— Given records —
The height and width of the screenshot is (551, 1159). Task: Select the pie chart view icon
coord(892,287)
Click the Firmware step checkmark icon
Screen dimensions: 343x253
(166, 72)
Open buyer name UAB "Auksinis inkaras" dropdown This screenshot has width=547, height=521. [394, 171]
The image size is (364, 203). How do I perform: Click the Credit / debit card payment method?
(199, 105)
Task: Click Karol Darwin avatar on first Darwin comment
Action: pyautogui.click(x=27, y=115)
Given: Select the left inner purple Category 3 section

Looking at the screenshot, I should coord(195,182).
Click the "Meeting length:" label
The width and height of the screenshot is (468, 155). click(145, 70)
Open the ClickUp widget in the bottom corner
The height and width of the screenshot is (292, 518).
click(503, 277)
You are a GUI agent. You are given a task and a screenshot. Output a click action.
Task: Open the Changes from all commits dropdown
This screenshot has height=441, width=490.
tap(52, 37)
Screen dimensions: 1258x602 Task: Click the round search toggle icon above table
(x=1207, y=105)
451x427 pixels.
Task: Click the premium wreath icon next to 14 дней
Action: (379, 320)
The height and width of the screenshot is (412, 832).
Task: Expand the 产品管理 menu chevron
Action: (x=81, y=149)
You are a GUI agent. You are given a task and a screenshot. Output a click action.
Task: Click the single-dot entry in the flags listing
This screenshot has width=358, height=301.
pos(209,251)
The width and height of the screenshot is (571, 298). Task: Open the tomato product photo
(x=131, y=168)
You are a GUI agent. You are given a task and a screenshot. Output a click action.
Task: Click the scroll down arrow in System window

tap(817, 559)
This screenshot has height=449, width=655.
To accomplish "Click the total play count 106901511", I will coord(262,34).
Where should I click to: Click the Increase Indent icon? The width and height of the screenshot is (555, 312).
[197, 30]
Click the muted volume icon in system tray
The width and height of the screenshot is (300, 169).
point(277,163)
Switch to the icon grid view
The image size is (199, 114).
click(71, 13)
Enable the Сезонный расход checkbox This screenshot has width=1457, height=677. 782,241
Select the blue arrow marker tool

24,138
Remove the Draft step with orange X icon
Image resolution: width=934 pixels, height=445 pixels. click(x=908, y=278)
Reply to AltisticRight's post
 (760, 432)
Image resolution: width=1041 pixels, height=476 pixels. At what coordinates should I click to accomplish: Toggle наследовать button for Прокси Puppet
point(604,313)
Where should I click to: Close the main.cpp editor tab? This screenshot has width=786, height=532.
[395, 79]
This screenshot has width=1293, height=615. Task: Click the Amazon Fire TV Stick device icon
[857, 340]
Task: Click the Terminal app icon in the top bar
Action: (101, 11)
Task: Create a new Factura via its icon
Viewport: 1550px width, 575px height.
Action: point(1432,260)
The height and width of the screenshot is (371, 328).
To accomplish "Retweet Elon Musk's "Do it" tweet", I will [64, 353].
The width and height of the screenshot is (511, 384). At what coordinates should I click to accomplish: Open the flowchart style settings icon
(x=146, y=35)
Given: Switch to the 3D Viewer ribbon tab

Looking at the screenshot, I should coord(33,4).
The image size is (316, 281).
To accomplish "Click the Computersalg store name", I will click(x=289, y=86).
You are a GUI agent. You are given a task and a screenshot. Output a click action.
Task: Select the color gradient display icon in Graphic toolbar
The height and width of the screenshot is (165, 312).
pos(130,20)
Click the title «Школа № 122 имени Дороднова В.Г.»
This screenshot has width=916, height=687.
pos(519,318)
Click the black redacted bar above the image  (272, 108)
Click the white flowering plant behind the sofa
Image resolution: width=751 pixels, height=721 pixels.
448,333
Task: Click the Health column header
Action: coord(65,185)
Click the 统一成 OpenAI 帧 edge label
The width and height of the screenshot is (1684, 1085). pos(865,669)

— Your assignment —
All the lines above should come back exactly as written.

— Output of the exercise —
The height and width of the screenshot is (551, 1159). Task: Select the pie chart view icon
coord(892,287)
Click the Firmware step checkmark icon
Screen dimensions: 343x253
(166, 72)
Open buyer name UAB "Auksinis inkaras" dropdown This screenshot has width=547, height=521. [394, 171]
The image size is (364, 203). How do I perform: Click the Credit / debit card payment method?
(199, 105)
Task: Click Karol Darwin avatar on first Darwin comment
Action: pyautogui.click(x=27, y=115)
Given: Select the left inner purple Category 3 section

Looking at the screenshot, I should coord(195,182).
Click the "Meeting length:" label
The width and height of the screenshot is (468, 155). click(145, 70)
Open the ClickUp widget in the bottom corner
The height and width of the screenshot is (292, 518).
click(503, 277)
You are a GUI agent. You are given a task and a screenshot. Output a click action.
Task: Open the Changes from all commits dropdown
This screenshot has height=441, width=490.
tap(52, 37)
Screen dimensions: 1258x602 Task: Click the round search toggle icon above table
(x=1207, y=105)
451x427 pixels.
Task: Click the premium wreath icon next to 14 дней
Action: (379, 320)
The height and width of the screenshot is (412, 832).
Task: Expand the 产品管理 menu chevron
Action: (x=81, y=149)
You are a GUI agent. You are given a task and a screenshot. Output a click action.
Task: Click the single-dot entry in the flags listing
This screenshot has width=358, height=301.
pos(209,251)
The width and height of the screenshot is (571, 298). Task: Open the tomato product photo
(x=131, y=168)
You are a GUI agent. You are given a task and a screenshot. Output a click action.
Task: Click the scroll down arrow in System window

tap(817, 559)
This screenshot has height=449, width=655.
To accomplish "Click the total play count 106901511", I will coord(262,34).
Where should I click to: Click the Increase Indent icon? The width and height of the screenshot is (555, 312).
[197, 30]
Click the muted volume icon in system tray
The width and height of the screenshot is (300, 169).
point(277,163)
Switch to the icon grid view
The image size is (199, 114).
click(71, 13)
Enable the Сезонный расход checkbox This screenshot has width=1457, height=677. 782,241
Select the blue arrow marker tool

24,138
Remove the Draft step with orange X icon
Image resolution: width=934 pixels, height=445 pixels. click(x=908, y=278)
Reply to AltisticRight's post
 (760, 432)
Image resolution: width=1041 pixels, height=476 pixels. At what coordinates should I click to accomplish: Toggle наследовать button for Прокси Puppet
point(604,313)
Where should I click to: Close the main.cpp editor tab? This screenshot has width=786, height=532.
[395, 79]
This screenshot has width=1293, height=615. Task: Click the Amazon Fire TV Stick device icon
[857, 340]
Task: Click the Terminal app icon in the top bar
Action: (101, 11)
Task: Create a new Factura via its icon
Viewport: 1550px width, 575px height.
Action: point(1432,260)
The height and width of the screenshot is (371, 328).
To accomplish "Retweet Elon Musk's "Do it" tweet", I will [64, 353].
The width and height of the screenshot is (511, 384). At what coordinates should I click to accomplish: Open the flowchart style settings icon
(x=146, y=35)
Given: Switch to the 3D Viewer ribbon tab

Looking at the screenshot, I should coord(33,4).
The image size is (316, 281).
To accomplish "Click the Computersalg store name", I will click(x=289, y=86).
You are a GUI agent. You are given a task and a screenshot. Output a click action.
Task: Select the color gradient display icon in Graphic toolbar
The height and width of the screenshot is (165, 312).
pos(130,20)
Click the title «Школа № 122 имени Дороднова В.Г.»
This screenshot has width=916, height=687.
pos(519,318)
Click the black redacted bar above the image  (272, 108)
Click the white flowering plant behind the sofa
Image resolution: width=751 pixels, height=721 pixels.
448,333
Task: Click the Health column header
Action: coord(65,185)
Click the 统一成 OpenAI 帧 edge label
The width and height of the screenshot is (1684, 1085). pos(865,669)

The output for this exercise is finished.